And who better to coach the girls than the son of a top model and star of more party photographs than Sienna Miller?”

“Exactly,” Jamie began, then stopped, his face abruptly sober. “No, don’t you mean the owner and CEO of Party Animals, the highly regarded and very exclusive events management company?”

“That too,” I said.

“I want them to take me seriously as a teacher, you know,” he said, and I got the feeling that he was including me and Liv in that.

“Well, quite.” I must have sounded more brisk than I had meant, because he’d started loosening the top button of his shirt as he made himself comfortable in Liv’s huge white leather armchair. “I don’t want Miss Thorne thinking I’m just hitting up my friends and flatmates for replacement staff either. It’s not like
I’m
a qualified teacher.”

“I’m sure you’re teaching them more than you think,” he replied with another warm smile.

I opened my mouth to make some obvious retort about what he could teach them, fnar, fnar, but I couldn’t. My mind had gone annoyingly blank.

He
was
looking at me differently, I thought. That wasn’t his normal, friendly expression. There was something almost challenging in it.

Was that what Liv had meant? I wondered. Did he want me to take him more seriously?

Or was he seeing
me
differently, in this clinging dress, with Liv’s expert smoky eyes and my hair all over the place instead of neatly smoothed back?

A delicious tickle spread over the deep V of my little black dress. The bits that were covered in Liv’s dramatic jewelry, anyway.

“Olivia,” he said, without taking his gray eyes off me, “will you tell Betsy to stop ironing her hair flat and wear it like that more often? It’s much more the Betsy I remember.”

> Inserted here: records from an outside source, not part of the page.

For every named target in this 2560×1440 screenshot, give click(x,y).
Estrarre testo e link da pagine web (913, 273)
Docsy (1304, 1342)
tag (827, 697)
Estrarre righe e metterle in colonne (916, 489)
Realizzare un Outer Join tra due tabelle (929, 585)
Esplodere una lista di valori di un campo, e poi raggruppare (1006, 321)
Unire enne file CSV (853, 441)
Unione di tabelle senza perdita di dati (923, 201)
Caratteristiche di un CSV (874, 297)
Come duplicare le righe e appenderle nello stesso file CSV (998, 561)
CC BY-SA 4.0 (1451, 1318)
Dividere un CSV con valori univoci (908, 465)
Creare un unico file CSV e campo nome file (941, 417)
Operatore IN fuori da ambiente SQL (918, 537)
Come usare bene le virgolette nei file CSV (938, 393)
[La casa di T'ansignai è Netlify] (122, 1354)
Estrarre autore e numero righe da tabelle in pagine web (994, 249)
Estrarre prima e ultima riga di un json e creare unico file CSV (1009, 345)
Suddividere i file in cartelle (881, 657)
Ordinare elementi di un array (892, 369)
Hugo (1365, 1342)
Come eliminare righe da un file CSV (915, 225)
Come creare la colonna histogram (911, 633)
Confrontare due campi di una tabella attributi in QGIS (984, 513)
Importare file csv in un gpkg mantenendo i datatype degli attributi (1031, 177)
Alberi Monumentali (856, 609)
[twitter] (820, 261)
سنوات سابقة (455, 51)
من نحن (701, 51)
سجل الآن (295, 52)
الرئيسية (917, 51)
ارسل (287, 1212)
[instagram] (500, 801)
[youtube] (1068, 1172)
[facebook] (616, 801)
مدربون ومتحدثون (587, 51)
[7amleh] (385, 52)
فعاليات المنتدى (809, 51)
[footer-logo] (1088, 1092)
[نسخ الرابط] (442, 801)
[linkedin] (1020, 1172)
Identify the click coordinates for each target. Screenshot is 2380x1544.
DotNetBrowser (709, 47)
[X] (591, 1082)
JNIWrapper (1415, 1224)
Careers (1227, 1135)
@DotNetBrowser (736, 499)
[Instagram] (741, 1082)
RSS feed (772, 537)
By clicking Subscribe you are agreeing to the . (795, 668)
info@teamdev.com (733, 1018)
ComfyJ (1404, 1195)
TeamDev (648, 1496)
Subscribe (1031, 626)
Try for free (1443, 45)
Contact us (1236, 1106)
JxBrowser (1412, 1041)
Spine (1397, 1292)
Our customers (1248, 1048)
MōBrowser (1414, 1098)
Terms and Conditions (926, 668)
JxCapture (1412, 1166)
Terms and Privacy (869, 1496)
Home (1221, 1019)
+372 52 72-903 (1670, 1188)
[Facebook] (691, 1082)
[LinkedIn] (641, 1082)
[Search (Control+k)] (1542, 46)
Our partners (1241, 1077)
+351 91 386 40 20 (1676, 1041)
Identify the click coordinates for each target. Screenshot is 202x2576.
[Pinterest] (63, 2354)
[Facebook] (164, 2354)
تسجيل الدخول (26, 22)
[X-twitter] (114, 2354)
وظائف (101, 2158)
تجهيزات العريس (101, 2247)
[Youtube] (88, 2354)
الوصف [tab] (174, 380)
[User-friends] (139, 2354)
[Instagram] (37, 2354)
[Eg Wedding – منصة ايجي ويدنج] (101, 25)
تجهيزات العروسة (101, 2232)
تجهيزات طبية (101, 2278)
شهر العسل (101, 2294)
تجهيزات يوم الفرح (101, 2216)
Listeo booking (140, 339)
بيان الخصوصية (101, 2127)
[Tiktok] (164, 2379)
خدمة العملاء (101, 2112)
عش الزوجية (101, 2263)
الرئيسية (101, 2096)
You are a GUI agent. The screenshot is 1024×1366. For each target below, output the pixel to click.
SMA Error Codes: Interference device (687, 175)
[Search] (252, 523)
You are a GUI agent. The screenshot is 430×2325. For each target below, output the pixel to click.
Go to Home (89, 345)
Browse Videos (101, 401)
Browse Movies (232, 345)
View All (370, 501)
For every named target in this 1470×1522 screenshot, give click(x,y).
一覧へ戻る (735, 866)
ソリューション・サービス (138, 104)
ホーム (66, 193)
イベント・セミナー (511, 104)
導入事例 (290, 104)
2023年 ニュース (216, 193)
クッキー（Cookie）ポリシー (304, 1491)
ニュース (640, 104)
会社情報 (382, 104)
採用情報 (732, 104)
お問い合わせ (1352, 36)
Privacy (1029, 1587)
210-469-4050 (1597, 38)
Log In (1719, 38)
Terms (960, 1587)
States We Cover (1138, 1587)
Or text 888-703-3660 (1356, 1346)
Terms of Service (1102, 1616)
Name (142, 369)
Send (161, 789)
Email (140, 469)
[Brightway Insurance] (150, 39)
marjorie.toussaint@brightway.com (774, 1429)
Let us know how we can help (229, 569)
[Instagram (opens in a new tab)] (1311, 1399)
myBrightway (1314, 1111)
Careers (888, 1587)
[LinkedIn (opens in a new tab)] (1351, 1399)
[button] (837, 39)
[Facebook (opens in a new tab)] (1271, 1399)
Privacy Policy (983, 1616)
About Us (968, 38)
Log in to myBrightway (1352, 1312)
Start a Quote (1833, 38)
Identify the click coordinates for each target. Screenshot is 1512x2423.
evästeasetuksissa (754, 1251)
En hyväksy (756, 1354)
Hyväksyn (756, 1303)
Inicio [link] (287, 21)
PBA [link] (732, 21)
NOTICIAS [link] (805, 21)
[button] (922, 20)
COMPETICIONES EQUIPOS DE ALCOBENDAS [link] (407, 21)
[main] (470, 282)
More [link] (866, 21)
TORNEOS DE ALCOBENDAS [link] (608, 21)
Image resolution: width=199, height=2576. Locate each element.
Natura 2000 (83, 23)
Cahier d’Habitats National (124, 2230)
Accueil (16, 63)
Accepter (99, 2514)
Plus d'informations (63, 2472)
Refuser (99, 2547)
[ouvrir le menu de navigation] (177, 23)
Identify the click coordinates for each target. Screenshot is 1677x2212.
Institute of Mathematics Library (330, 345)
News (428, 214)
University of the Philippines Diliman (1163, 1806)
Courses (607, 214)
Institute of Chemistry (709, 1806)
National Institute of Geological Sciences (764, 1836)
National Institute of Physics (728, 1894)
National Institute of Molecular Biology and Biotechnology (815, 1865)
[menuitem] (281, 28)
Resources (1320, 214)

“Tell her yourself.” Liv held out her empty glass. “Are you going to pour that wine, or do we need to teach you some manners?”

Jamie got up, but he must have seen me blush, because as he went to retrieve the bottle from the chiller, he winked at me.

Thank God I wasn’t standing on anything, because I’d have fallen off it.

Sixteen

If you can’t remember your godchildren’s birthdays, give them gifts on your birthday instead.

Between Liv’s How to Dress
lesson and Jamie’s Image Management tutorial, the new timetable was starting to come together even more quickly than I’d hoped, mainly thanks to the endless lists I was making, even in my sleep.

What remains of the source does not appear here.